La "Bible du XIIIe siècle", vers 1280, présente une traduction à partir de la Vulgate de toute la Bible dans le français de l'Ile-de-France. Au XIVe siècle sont produites la "Bible anglo-normande", la "Bible de Jean de Sy", puis celle de Raoul de Presles. En 1530 paraît la "Bible d'Anvers" de Lefèvre d'Etaples.
Au XVIe siècle, avec la Réforme, les traductions se multiplient. Les protestants traduisent la Bible en français à partir du texte hébreu massorétique, celui des experts juifs qui, du VIe au Xe s., avaient fixé le canon et la langue hébraïques. Paraissent successivement la "Bible d'Olivétan", à Neuchâtel en 1535, la "Bible de Genève" en 1546 et la "Bible de Castellion", à Bâle en 1555.
Les catholiques publient, toujours à partir du texte massorétique, la "Bible de Louvain" en 1550 et la "Bible de Benoist" à Paris en 1566.
Autour de Lemaistre de Sacy, des Jansénistes éditent encore une traduction de la Bible en 1665.

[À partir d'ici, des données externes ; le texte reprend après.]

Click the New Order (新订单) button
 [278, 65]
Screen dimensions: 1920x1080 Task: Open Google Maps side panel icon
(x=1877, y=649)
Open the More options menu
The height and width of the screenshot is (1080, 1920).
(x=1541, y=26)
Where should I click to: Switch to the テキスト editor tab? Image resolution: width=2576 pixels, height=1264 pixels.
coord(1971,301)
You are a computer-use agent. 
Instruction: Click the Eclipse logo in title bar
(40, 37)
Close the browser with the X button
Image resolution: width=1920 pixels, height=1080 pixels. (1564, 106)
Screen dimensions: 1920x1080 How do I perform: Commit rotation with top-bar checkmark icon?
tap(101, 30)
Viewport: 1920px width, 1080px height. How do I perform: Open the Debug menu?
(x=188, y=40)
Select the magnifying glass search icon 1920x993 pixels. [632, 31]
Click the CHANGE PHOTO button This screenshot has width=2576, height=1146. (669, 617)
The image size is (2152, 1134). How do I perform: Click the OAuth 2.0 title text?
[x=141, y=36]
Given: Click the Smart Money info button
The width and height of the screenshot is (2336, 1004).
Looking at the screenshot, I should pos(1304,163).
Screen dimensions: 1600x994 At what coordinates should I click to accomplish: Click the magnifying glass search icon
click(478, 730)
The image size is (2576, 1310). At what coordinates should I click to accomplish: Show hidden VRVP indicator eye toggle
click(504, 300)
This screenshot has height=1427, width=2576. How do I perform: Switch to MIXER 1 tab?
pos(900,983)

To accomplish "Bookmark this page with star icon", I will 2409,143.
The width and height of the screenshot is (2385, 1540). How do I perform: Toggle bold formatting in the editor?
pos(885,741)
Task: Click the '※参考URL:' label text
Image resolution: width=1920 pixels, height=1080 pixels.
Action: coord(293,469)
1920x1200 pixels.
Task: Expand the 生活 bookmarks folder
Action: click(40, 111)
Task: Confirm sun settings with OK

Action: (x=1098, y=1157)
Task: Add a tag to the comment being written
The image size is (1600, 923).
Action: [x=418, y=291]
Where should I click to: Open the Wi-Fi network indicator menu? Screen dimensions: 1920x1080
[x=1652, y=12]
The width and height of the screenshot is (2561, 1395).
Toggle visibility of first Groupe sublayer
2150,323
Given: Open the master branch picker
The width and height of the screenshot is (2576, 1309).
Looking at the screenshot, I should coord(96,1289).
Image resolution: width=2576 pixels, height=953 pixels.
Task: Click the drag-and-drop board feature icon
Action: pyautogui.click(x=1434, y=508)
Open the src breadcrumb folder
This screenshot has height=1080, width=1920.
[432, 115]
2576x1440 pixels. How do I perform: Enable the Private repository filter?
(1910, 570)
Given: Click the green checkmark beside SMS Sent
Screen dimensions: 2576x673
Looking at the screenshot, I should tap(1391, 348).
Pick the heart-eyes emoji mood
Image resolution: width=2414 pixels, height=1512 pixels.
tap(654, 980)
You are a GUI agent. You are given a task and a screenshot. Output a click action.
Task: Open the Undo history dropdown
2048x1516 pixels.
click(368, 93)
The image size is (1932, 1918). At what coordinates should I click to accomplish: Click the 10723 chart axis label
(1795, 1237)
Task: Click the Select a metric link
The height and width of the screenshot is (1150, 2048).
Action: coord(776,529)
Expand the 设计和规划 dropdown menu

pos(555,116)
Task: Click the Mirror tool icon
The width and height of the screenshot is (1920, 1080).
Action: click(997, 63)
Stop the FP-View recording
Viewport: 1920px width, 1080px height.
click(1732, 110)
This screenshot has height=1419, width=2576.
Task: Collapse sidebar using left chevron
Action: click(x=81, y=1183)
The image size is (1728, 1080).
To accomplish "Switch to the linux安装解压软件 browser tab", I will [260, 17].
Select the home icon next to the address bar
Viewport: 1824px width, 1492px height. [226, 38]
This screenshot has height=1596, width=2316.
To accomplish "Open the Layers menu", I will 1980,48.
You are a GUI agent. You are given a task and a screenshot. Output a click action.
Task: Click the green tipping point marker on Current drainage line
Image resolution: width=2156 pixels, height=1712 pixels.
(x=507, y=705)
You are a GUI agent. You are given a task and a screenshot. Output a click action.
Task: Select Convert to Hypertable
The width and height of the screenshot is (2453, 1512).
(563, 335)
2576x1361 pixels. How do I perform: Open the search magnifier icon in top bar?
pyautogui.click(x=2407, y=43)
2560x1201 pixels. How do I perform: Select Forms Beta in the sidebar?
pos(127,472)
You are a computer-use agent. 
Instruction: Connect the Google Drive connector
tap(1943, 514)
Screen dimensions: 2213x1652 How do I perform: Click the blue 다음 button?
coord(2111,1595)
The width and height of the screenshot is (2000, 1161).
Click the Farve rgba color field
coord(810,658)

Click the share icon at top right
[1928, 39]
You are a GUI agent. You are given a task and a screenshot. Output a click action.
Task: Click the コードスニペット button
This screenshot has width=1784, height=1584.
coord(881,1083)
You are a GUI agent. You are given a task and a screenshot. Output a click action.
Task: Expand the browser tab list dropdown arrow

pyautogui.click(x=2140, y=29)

Aux XIXe et XXe siècles, on assiste à une floraison de traductions, catholiques ou protestantes, qui tiennent compte des progrès de la recherche scientifique. Pour le XIXe siècle, rappelons du côté catholique la traduction du chanoine Crampon (Tournai, 1894-1899) et, du côté protestant, celle de Louis Segond (1880).
Au XXe siècle paraissent la protestante "Bible du Centenaire" (1928-1947) et la catholique "Bible de Jérusalem" (1948-1955), qui a été le départ de nombreuses traductions étrangères. La "Traduction oeucuménique de la Bible" (1972-1975) reste à ce jour, dans le monde, la seule traduction qui ait été, de bout en bout, une entreprise oeucuménique.
En septembre 2001, la "Bible nouvelle traduction" de Bayard crée un événement culturel sans précédent : 20 écrivains ont été associés au travail de 27 exégètes pour traduire à frais nouveaux la Bible et l'inscrire dans la littérature contemporaine. C'est la première fois que des protestants, des catholiques, des juifs, des agnostiques et des incroyants ont travaillé ensemble au service du même texte biblique.